--- Provided passage ---
-=-=-=-=-

Data Provider or Properties?

In a previous article, I introduced property-based testing using a simple example: reversing arrays with array_reverse(). We formulated several properties for this operation:

The reversed array has the same size as the original array
The reversed array has the same elements as the original array, just in a different order
The first element of the original array becomes the last element of the reversed array
If we apply array_reverse() twice, we get the original array

Some readers then asked me: Is this a replacement for PHPUnit's data providers? Should we only use properties in future? Or do data providers still make sense?

These questions are justified because, at first glance, both methods appear similar. In both cases, a test method is executed with several different inputs. In fact, however, they solve different problems and offer different guarantees. There is also a technical difference that is often overlooked: how PHPUnit executes these tests and how this affects test isolation.

One test method, multiple inputs

First, the obvious: with both the data provider approach and property-based testing, we can test the same logic with many different inputs.

-=-=-=-=-

--- Dataset records ---
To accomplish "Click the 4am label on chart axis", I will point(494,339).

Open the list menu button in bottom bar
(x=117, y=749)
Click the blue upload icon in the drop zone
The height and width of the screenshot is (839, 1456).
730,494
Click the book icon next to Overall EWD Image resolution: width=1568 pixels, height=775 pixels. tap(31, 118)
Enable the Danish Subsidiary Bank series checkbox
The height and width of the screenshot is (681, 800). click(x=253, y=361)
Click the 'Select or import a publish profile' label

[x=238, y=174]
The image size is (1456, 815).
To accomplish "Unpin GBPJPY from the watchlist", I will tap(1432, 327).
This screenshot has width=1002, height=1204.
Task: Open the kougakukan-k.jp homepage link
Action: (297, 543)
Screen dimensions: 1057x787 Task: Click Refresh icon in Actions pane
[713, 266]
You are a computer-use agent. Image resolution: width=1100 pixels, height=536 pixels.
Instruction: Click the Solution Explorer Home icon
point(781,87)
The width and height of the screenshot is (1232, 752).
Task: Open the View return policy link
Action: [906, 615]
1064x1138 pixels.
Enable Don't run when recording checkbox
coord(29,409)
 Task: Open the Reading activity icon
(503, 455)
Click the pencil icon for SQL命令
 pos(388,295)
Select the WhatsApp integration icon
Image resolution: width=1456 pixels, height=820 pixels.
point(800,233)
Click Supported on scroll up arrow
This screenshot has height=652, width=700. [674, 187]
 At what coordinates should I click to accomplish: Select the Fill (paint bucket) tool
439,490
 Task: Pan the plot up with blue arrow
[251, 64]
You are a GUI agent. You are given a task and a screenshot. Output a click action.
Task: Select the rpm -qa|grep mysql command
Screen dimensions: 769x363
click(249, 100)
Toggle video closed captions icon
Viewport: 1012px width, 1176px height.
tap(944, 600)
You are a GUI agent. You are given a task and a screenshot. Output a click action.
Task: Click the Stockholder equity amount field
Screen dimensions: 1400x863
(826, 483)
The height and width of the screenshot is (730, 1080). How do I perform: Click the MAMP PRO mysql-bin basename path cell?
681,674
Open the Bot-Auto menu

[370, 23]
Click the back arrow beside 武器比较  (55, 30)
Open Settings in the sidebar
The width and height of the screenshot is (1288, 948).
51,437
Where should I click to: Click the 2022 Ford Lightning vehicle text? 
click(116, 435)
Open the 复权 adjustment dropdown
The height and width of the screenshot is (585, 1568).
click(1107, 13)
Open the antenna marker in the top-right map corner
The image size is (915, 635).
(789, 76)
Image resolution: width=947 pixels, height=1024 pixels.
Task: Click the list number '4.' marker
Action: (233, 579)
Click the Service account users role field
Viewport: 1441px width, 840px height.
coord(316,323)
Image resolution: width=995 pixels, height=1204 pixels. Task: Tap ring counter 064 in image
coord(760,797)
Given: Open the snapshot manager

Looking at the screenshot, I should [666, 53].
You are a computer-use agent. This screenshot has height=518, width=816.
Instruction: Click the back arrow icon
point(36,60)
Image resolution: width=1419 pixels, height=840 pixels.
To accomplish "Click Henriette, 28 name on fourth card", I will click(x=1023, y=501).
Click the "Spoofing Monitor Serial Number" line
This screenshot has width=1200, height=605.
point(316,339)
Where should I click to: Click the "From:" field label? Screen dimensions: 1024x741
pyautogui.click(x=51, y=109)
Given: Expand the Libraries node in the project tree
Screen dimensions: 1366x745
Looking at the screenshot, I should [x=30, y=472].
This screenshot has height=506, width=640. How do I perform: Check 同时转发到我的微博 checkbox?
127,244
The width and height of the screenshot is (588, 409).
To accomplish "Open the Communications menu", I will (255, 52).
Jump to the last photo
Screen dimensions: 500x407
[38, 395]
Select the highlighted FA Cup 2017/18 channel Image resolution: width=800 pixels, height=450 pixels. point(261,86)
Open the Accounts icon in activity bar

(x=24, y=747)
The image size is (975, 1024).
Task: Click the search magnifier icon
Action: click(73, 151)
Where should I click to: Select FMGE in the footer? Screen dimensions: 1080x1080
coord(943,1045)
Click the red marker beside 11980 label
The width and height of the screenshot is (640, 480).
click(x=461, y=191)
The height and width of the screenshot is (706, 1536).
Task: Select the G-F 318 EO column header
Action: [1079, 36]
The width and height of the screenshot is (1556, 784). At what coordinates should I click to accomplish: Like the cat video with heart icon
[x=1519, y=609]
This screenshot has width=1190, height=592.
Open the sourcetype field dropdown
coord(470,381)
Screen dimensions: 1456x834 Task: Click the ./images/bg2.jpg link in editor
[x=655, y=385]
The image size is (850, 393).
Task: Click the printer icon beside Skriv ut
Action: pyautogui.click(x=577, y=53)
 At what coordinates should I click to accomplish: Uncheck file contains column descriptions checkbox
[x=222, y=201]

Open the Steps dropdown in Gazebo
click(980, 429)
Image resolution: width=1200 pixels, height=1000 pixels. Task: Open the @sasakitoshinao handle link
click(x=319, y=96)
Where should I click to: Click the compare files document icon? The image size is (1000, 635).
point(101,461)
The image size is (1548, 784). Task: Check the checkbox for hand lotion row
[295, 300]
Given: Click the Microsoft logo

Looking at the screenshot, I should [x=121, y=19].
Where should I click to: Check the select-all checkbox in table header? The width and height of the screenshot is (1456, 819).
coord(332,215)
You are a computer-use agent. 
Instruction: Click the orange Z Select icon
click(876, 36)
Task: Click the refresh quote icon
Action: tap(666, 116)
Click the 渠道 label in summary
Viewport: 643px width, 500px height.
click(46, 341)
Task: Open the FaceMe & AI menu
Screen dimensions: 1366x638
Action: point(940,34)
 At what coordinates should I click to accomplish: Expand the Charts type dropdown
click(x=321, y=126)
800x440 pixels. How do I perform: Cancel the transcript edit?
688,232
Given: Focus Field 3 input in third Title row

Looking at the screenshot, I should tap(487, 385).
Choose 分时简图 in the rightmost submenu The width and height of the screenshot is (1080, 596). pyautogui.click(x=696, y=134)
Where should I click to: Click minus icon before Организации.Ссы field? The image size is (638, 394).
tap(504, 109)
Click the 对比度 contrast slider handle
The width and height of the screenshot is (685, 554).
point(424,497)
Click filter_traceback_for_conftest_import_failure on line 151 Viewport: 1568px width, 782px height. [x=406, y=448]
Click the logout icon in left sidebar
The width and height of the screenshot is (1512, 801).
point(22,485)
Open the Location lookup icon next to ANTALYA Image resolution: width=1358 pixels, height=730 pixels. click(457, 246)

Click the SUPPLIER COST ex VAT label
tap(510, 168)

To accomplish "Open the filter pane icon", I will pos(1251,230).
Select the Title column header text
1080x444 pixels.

-=-=-=-=-

--- Task description ---
Reproduce the whole article on data providers versus properties verbatim, from its title through its last sentence. None of the lines are needed here.

--- Written reply ---
Data Provider or Properties?

In a previous article, I introduced property-based testing using a simple example: reversing arrays with array_reverse(). We formulated several properties for this operation:

The reversed array has the same size as the original array
The reversed array has the same elements as the original array, just in a different order
The first element of the original array becomes the last element of the reversed array
If we apply array_reverse() twice, we get the original array

Some readers then asked me: Is this a replacement for PHPUnit's data providers? Should we only use properties in future? Or do data providers still make sense?

These questions are justified because, at first glance, both methods appear similar. In both cases, a test method is executed with several different inputs. In fact, however, they solve different problems and offer different guarantees. There is also a technical difference that is often overlooked: how PHPUnit executes these tests and how this affects test isolation.

One test method, multiple inputs

First, the obvious: with both the data provider approach and property-based testing, we can test the same logic with many different inputs.